** BEGIN Extracted data **
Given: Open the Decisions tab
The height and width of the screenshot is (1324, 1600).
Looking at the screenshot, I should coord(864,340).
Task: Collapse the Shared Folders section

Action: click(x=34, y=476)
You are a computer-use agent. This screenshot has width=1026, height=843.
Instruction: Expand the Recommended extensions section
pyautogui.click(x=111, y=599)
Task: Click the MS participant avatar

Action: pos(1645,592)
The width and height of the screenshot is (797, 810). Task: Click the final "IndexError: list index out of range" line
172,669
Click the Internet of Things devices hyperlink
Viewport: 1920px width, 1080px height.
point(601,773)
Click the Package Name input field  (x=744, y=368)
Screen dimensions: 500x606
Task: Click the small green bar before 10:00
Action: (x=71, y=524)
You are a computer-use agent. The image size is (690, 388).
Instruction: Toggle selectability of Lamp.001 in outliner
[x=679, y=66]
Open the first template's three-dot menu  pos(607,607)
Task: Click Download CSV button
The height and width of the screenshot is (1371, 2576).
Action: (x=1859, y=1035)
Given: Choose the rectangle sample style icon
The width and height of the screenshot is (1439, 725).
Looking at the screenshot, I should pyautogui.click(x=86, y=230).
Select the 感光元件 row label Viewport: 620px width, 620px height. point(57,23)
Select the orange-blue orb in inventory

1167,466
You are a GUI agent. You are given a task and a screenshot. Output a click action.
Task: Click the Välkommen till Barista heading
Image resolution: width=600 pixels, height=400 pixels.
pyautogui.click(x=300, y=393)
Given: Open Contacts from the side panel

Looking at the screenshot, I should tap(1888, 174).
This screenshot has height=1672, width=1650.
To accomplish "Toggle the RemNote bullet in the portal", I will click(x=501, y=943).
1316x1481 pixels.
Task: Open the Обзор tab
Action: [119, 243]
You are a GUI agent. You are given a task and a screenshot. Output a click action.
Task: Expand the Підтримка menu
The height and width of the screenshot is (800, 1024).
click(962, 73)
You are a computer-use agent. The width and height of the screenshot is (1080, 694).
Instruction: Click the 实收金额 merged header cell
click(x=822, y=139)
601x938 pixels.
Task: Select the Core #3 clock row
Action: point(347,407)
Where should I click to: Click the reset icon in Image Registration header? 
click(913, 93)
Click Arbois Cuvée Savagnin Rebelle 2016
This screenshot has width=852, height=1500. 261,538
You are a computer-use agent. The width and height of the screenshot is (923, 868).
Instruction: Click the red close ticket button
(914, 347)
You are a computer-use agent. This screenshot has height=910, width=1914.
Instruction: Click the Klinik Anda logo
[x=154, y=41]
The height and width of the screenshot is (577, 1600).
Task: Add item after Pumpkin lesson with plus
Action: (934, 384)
** END Extracted data **
Set task
Can you rewrite the part of the material that opens with the line containing "Given: Open Contacts from the side panel" and closes with the line containing "This screenshot has width=852, height=1500.", replacing "Expand" with "Open" and leaving everything else the same?

Correct response
Given: Open Contacts from the side panel

Looking at the screenshot, I should tap(1888, 174).
This screenshot has height=1672, width=1650.
To accomplish "Toggle the RemNote bullet in the portal", I will click(x=501, y=943).
1316x1481 pixels.
Task: Open the Обзор tab
Action: [119, 243]
You are a GUI agent. You are given a task and a screenshot. Output a click action.
Task: Open the Підтримка menu
The height and width of the screenshot is (800, 1024).
click(962, 73)
You are a computer-use agent. The width and height of the screenshot is (1080, 694).
Instruction: Click the 实收金额 merged header cell
click(x=822, y=139)
601x938 pixels.
Task: Select the Core #3 clock row
Action: point(347,407)
Where should I click to: Click the reset icon in Image Registration header? 
click(913, 93)
Click Arbois Cuvée Savagnin Rebelle 2016
This screenshot has width=852, height=1500. 261,538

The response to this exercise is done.